Sorun 1: Cumartesi anneleri yazısına göre anneler 24 Eylül Cumartesi günü Galatasaray Lisesi önünde neden toplandı? Bir iki cümleyle açıklayın.
Sorun 2: Cumartesi anneleri yazısına göre bu anneler kimlerin acısını yaşıyordu?
Sorun 3: Cumartesi anneleri yazısında "Bu ülkenin ağlayan" ile başlayıp "de duyurmak istediler." ifadesine kadar giden kısmı hiç değiştirmeden yazın.

Bu ülkenin ağlayan anneleri idi Cumartesi anneleri ve de Cuma anneleri. Sesli ya da sessiz çığlıklarla seslerini duyurabilmekti amaçları.
Bu nedenle, daha önce de birkaç kez yazdığım yazılardan alıntılarla, bu konuya bir kez daha değinelim dedik. Ve de annelerin acısını, bir kez daha birlikte yaşayalım dedik.
***
Evet, bu ülkede bir Cumartesi anneleri vardır beyler...
Ve onlar; her Cumartesi'nde olduğu gibi, 24 Eylül Cumartesi günü Galatasaray Lisesi önünde yine toplandılar. 600'üncü oturma eylemi ile seslerini bir kez daha duyurmak istediler.
Bu devleti yönetenler duymuyor ama onlar yine de duyurmak istediler.
Peki, kimdi bu Cumartesi anneleri? Evet, kimdi bu anneler?
Elbette, 12 Eylül'ün karanlıklarında yok edilenlerin acısını yaşayandı onlar.

Kayıtlı veriler:
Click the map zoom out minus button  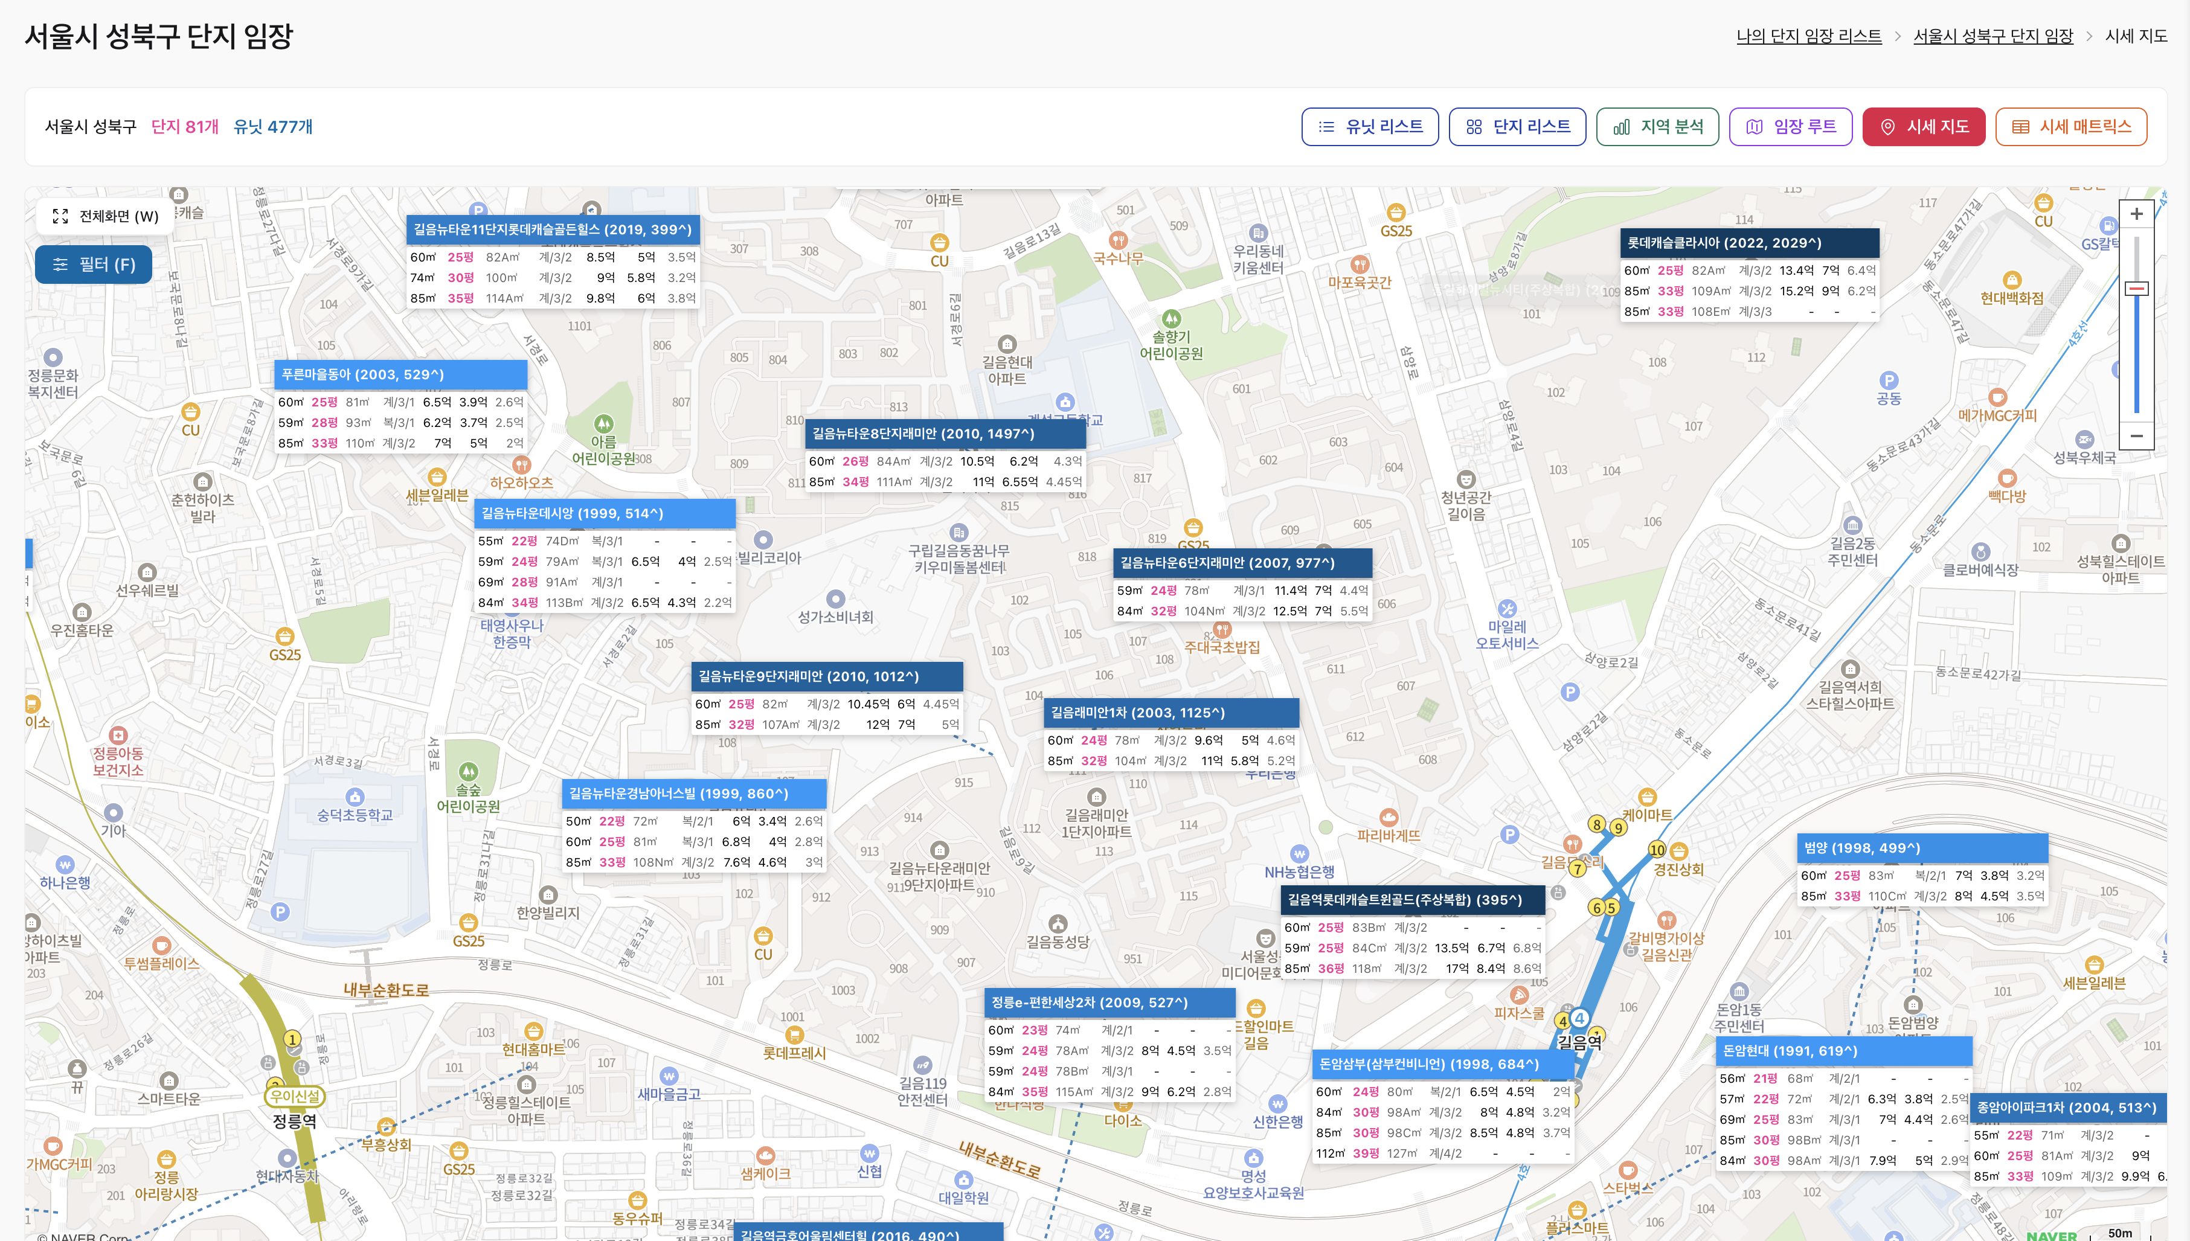click(x=2135, y=436)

Görev sonucu 1: Anneler, 600'üncü oturma eylemiyle seslerini bir kez daha duyurmak istedikleri için toplandılar. Devleti yönetenler onları duymasa da seslerini duyurmaya çalıştılar.

Görev sonucu 2: 12 Eylül'ün karanlıklarında yok edilenlerin acısını.

Görev sonucu 3:
Bu ülkenin ağlayan anneleri idi Cumartesi anneleri ve de Cuma anneleri. Sesli ya da sessiz çığlıklarla seslerini duyurabilmekti amaçları.
Bu nedenle, daha önce de birkaç kez yazdığım yazılardan alıntılarla, bu konuya bir kez daha değinelim dedik. Ve de annelerin acısını, bir kez daha birlikte yaşayalım dedik.
***
Evet, bu ülkede bir Cumartesi anneleri vardır beyler...
Ve onlar; her Cumartesi'nde olduğu gibi, 24 Eylül Cumartesi günü Galatasaray Lisesi önünde yine toplandılar. 600'üncü oturma eylemi ile seslerini bir kez daha duyurmak istediler.
Bu devleti yönetenler duymuyor ama onlar yine de duyurmak istediler.